[What is being asked] Copy out, from the entries below, each line that holds the string "input".

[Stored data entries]
========================================

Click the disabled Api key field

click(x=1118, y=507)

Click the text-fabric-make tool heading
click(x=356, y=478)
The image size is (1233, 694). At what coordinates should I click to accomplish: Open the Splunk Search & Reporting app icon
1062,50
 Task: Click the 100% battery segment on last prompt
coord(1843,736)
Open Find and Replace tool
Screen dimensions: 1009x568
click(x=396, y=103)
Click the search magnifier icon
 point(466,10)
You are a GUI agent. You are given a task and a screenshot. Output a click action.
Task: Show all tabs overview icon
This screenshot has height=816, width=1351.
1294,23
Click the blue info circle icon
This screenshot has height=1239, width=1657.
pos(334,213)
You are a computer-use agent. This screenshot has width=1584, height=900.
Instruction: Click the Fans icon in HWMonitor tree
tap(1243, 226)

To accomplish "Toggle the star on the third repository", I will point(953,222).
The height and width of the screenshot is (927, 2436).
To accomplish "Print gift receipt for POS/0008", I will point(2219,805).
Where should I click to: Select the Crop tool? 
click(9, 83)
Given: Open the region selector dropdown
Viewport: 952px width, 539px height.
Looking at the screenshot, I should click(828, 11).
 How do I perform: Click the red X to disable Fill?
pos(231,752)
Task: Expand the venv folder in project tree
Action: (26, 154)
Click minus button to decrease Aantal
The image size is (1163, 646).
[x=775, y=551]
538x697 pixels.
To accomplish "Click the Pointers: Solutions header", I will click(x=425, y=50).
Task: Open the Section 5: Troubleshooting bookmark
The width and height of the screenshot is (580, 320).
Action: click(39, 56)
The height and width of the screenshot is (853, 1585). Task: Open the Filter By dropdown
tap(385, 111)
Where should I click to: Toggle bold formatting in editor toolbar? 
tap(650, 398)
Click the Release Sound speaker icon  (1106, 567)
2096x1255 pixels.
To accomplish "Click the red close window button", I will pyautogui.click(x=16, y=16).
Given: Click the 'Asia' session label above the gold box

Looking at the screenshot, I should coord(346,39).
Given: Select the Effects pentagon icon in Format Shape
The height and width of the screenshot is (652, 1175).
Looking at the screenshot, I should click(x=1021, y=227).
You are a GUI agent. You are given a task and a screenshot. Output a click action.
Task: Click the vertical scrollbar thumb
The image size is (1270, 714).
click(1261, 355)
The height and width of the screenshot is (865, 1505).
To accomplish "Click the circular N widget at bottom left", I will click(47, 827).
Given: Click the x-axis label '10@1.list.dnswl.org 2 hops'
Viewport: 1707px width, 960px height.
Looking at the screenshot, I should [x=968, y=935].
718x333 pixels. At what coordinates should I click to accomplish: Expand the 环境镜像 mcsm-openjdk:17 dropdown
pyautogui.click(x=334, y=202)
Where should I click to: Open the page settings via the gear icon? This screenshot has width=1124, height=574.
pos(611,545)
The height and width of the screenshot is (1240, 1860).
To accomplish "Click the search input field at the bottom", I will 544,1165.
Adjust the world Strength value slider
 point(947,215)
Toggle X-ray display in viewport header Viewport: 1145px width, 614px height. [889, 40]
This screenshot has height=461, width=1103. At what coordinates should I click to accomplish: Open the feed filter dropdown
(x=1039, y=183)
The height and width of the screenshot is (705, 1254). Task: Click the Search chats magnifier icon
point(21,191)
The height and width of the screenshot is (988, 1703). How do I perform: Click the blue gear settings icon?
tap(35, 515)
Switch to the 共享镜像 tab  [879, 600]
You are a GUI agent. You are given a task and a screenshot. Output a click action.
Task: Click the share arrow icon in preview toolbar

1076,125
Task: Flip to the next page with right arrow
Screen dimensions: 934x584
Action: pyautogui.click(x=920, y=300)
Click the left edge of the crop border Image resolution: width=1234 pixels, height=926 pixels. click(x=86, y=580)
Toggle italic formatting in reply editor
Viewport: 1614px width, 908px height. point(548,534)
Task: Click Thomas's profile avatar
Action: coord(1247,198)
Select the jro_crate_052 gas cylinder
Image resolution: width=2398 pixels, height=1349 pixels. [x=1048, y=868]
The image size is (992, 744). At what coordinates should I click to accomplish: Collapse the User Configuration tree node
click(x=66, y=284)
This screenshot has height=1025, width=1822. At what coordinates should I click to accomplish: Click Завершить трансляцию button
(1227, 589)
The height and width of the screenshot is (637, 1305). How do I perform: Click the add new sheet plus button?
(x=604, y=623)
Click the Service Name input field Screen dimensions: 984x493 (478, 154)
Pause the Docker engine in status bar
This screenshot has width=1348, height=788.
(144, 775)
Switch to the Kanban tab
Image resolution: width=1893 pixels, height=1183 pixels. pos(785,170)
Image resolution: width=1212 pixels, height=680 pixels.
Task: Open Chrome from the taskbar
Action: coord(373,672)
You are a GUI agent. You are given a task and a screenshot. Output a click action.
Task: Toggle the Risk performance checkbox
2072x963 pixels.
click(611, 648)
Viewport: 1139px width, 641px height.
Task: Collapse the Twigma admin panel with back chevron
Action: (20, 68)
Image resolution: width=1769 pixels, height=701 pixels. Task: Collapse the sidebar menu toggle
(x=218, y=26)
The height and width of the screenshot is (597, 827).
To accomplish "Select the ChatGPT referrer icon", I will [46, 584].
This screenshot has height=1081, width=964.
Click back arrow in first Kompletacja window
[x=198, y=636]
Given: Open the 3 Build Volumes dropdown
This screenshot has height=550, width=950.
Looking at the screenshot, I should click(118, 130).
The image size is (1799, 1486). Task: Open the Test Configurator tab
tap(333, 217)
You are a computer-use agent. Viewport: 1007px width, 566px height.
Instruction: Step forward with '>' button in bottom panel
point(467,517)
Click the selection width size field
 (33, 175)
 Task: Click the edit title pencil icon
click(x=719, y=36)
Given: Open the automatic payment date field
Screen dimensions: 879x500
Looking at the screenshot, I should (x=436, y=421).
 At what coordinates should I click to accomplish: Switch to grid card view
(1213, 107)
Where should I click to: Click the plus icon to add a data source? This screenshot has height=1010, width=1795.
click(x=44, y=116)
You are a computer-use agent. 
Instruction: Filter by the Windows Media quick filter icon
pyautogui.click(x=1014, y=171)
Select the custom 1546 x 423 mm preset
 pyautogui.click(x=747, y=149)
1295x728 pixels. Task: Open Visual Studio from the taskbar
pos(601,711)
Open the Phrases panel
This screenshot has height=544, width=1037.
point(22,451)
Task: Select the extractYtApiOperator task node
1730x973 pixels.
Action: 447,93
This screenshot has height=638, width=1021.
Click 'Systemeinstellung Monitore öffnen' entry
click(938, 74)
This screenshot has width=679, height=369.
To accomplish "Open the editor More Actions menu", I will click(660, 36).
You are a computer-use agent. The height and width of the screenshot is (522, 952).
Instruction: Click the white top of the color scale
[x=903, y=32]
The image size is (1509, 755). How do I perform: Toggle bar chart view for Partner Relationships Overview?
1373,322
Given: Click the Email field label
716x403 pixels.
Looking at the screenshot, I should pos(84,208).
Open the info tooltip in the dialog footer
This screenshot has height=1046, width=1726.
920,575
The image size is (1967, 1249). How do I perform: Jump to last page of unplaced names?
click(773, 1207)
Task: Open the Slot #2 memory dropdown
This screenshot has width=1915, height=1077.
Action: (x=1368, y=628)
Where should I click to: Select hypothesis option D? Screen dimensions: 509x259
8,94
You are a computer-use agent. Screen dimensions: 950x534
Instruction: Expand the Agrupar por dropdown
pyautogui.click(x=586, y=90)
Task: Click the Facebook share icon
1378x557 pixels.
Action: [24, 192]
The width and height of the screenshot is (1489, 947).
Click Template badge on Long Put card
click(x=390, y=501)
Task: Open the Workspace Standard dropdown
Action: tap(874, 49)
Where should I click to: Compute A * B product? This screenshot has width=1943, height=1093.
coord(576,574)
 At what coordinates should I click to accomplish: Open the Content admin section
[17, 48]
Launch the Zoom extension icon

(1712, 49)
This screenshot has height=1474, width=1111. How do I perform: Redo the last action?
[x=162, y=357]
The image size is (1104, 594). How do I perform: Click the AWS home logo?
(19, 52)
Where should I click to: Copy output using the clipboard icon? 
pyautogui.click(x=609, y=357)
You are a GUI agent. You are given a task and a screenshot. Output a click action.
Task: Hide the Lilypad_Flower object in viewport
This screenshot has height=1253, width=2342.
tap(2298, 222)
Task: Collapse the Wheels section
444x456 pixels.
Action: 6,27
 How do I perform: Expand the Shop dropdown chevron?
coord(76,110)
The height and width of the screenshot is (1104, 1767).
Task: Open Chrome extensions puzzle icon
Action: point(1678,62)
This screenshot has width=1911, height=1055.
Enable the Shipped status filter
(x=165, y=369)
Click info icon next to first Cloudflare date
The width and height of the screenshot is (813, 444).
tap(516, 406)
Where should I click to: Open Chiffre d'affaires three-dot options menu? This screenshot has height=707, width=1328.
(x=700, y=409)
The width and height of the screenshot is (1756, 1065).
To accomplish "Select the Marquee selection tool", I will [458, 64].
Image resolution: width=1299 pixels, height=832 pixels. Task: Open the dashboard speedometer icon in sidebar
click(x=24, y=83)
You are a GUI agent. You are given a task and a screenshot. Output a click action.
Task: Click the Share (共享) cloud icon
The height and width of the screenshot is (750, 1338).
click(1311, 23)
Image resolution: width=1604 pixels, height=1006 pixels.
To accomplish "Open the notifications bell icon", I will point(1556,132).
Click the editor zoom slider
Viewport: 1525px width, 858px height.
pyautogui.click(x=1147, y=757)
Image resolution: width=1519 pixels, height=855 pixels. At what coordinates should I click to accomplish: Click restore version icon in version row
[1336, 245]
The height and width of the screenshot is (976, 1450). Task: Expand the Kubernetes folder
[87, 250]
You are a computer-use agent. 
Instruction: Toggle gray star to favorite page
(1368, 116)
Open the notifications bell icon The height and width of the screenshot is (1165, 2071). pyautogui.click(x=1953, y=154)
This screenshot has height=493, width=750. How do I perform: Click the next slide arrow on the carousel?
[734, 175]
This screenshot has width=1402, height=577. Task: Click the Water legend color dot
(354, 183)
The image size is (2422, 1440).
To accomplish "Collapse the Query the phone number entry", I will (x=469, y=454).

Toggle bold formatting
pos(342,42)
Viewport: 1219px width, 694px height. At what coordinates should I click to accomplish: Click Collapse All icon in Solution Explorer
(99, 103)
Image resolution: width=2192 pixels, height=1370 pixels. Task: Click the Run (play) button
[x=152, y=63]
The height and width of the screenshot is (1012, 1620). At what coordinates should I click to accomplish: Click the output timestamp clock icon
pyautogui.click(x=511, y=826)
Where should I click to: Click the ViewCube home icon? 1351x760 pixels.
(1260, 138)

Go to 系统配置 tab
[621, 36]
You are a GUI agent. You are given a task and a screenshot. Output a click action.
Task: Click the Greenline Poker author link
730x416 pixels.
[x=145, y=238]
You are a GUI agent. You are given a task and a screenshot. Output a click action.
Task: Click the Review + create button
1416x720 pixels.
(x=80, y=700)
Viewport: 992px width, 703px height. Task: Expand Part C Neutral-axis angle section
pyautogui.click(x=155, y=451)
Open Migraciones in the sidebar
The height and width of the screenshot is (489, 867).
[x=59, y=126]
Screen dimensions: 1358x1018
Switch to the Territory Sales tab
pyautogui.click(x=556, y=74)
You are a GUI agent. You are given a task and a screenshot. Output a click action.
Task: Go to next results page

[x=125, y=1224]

========================================

[Completed task]
To accomplish "Click the search input field at the bottom", I will 544,1165.
Click the Service Name input field Screen dimensions: 984x493 (478, 154)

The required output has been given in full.